Anorexia experts think neither the ego-centrism nor the isolation are very good for us, so we’re always being told (a little sharply, sometimes) that we’re not the only ones.
In fact, I tend to assume the opposite, that my experience, or way of thinking is universally held. I’m nothing special, intellectually, so insights I’ve come by are presumably easily acquired and thus available to all.
This can make me even more rigid. I just can’t understand why people could hold such nonsensical positions. It seems perverse. I have to take myself step by step through their thought processes, if I’m to make sense of them, the way Temple Grandin has to rationally deduce other people’s emotions. So, I might think about believers in aroma-therapy, “I haven’t experienced most science first hand. I simply accept the statements of confident authority figures, whose words seem to chime with my general philosophy of life and assume that the mechanisms, themselves, marry up somewhere beyond my understanding. That’s the same for them…” But who has the time for this, day to day?
This attitude can be most damaging to my relationships when I project my sense of inner fraudulence onto other people. I’m afflicted by a strange inner unreality. I feel there’s an insincerity about everything I say. Hence my tendency to say, “apparently I’ve got “anorexia”!”
In the language of the day, I’m “not in touch with my feelings”. I’m the typical bewildered male at the funeral wondering why he’s not crying. I‘m forced to act out my own emotions; I am my own puppet and puppet-master, my own mask with nothing behind it: a walking identity crisis.

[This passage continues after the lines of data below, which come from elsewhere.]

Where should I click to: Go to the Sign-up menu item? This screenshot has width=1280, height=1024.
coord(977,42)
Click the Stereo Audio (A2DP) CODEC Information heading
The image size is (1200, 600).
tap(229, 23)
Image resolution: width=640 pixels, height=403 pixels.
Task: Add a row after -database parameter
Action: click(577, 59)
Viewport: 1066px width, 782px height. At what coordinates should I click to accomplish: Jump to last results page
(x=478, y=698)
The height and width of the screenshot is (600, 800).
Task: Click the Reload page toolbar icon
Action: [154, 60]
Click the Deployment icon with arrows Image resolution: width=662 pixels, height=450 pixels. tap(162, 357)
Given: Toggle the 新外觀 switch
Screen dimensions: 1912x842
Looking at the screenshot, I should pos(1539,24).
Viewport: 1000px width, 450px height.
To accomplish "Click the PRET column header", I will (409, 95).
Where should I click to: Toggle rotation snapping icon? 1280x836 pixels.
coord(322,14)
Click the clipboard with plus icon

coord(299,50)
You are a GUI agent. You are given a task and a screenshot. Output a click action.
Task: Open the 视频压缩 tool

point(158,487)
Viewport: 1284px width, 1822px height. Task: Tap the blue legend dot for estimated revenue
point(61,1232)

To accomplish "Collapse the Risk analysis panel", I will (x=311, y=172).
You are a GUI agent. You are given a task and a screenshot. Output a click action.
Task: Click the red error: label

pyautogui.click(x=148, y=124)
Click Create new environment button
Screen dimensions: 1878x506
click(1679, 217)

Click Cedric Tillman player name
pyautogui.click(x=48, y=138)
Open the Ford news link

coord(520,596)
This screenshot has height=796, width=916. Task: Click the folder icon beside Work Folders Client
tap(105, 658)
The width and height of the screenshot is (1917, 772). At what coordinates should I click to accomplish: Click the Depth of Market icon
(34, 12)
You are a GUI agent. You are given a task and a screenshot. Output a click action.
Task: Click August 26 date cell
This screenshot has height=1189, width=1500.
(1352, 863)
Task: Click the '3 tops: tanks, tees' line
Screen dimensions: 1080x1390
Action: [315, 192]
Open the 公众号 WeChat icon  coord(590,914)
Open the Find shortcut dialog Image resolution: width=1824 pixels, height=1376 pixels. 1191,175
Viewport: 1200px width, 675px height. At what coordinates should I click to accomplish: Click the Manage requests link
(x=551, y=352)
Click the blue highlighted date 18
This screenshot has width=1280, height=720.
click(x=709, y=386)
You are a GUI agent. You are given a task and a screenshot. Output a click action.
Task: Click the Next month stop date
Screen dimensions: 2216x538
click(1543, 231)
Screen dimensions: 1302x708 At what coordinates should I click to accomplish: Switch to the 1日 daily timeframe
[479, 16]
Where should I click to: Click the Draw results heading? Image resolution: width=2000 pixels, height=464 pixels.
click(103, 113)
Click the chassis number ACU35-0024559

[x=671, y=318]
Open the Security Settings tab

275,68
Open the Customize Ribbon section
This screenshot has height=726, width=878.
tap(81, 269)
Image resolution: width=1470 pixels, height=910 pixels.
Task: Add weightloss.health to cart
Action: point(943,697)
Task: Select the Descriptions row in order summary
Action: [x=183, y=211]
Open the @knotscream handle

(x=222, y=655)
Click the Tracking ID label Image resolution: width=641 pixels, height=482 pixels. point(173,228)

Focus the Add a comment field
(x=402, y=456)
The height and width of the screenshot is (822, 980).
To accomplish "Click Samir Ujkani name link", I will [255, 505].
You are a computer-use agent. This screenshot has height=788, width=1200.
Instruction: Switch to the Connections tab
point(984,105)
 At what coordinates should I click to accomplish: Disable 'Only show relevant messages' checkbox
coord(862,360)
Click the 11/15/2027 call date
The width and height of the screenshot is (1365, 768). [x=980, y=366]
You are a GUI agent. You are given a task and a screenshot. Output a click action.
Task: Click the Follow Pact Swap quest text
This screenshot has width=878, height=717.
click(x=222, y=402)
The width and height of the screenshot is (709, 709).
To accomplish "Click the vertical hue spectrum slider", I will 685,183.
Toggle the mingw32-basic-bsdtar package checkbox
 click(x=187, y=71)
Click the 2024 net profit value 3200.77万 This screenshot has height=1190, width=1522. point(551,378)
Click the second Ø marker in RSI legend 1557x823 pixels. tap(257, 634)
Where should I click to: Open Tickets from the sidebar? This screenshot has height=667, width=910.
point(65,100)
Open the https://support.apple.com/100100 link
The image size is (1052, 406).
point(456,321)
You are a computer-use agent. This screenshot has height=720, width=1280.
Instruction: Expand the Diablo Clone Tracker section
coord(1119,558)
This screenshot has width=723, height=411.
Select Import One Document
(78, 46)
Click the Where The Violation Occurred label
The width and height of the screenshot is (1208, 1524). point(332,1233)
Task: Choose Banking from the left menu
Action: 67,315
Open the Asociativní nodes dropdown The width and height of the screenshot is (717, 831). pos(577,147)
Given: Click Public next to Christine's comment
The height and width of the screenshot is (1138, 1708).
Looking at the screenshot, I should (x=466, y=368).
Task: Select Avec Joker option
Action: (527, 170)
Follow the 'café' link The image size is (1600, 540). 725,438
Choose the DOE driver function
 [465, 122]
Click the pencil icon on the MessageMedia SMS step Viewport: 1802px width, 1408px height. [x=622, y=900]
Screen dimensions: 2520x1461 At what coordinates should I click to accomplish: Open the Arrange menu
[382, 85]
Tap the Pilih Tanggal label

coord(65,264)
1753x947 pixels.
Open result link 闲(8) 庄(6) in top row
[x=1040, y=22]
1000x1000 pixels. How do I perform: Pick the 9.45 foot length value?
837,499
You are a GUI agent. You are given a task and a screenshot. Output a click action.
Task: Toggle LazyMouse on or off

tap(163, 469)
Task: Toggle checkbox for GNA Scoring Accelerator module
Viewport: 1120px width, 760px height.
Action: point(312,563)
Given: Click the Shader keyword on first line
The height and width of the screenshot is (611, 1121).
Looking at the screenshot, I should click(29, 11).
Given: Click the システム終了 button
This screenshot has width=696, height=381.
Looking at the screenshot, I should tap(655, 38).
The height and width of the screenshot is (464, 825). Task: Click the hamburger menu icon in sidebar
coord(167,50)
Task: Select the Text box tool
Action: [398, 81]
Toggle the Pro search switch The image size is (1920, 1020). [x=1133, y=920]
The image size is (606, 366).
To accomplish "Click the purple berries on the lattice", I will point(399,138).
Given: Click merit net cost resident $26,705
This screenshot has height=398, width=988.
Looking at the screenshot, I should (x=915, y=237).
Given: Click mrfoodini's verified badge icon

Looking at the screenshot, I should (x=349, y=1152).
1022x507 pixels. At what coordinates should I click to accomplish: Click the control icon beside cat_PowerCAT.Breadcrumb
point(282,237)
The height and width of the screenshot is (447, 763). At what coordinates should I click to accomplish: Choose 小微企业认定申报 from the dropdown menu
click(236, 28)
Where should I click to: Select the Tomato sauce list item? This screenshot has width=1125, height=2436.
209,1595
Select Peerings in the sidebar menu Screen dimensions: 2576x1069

This can leave me horribly cynical towards other people. Whenever anyone claims any condition or mental state, the nasty internal goblin-version of me whispers, “Really?” with cynically raised goblin-eyebrows. I hate this about myself. I try to stifle it; I wrestle with it all the time and never admit to it. I explain to myself why they deserve to be believed; point out to myself that I have no grounds to disbelieve them, that trust is an act of grace and courage. Always, I am sympathetic and supportive and hide this alienation from them, which I know comes from a profound alienation from myself.
 Dr Mary Temple Grandin, an expert in Animal Behaviour, is also a spokesperson for people with autism and is famed for her ability to communicate the experience of living (and thinking) with that condition.